CloudMatrix384 proves that domestic cloud solutions are not just “usable” but also possess competitive advantages in both performance and cost-effectiveness.
AI Infrastructure Is Being Redefined
CloudMatrix384 represents not only a stronger AI supercomputer but also a redefinition of “what constitutes AI infrastructure.”
Technologically, it disrupts the past CPU-centric hierarchical design through UB, turning an entire super-node into a unified computing entity.
Looking to the future, Huawei’s paper outlines two development paths: on one hand, continuing to expand node scale; on the other, pursuing stronger decoupling.
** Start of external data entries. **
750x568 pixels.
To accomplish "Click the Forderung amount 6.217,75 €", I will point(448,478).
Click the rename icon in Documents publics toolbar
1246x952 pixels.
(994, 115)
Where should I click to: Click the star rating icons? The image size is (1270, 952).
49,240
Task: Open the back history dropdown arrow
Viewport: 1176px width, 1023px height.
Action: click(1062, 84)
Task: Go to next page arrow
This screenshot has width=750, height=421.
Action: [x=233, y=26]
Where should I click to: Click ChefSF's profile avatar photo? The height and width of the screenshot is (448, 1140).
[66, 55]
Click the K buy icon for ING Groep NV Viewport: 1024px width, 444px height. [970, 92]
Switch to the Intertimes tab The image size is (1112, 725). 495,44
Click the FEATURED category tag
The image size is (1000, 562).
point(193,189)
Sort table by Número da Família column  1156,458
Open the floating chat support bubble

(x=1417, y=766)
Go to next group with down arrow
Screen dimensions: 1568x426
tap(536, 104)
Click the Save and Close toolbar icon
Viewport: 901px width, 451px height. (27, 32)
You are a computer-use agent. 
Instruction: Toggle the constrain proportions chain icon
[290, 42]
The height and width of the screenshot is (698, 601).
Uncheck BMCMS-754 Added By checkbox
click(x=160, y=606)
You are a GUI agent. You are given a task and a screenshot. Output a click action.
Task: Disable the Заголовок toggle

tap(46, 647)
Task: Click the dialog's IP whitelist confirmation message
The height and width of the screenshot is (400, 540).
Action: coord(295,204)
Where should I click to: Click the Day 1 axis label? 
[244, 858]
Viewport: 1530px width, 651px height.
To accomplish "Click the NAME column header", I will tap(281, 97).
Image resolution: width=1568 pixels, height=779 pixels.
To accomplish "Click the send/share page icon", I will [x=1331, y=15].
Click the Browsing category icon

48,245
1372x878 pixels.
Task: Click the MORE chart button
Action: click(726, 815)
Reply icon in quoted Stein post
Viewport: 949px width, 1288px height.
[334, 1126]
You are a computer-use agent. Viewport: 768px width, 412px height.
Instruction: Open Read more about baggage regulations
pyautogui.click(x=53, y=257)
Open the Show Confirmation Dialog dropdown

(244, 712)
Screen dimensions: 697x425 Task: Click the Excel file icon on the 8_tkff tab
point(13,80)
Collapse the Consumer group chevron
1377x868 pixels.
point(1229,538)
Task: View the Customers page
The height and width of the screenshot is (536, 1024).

Expanding scale is easy to understand: as LLM parameter sizes grow in the future, more tightly coupled computing resources will be required.
Decoupling can be viewed from both resource and application dimensions.
In terms of resources, CPU and NPU resources will physically separate into dedicated resource pools, moving from logical decoupling to physical decoupling to achieve better resource utilization.

In terms of applications, memory-intensive attention calculations during large model inference will be decoupled from the decoding path. Attention and expert components will also separate into independent execution services.
In summary, the authors depict a fully decoupled, adaptive, heterogeneous AI data center architecture. This architecture will further enhance scalability, flexibility, efficiency, and performance.
In the future, computing resources will no longer be fixed physical devices but abstract capabilities that can be dynamically orchestrated.
Through CloudMatrix384 and its future vision, we are witnessing yet another new technological iteration, as well as a profound transformation in the paradigm of AI data centers.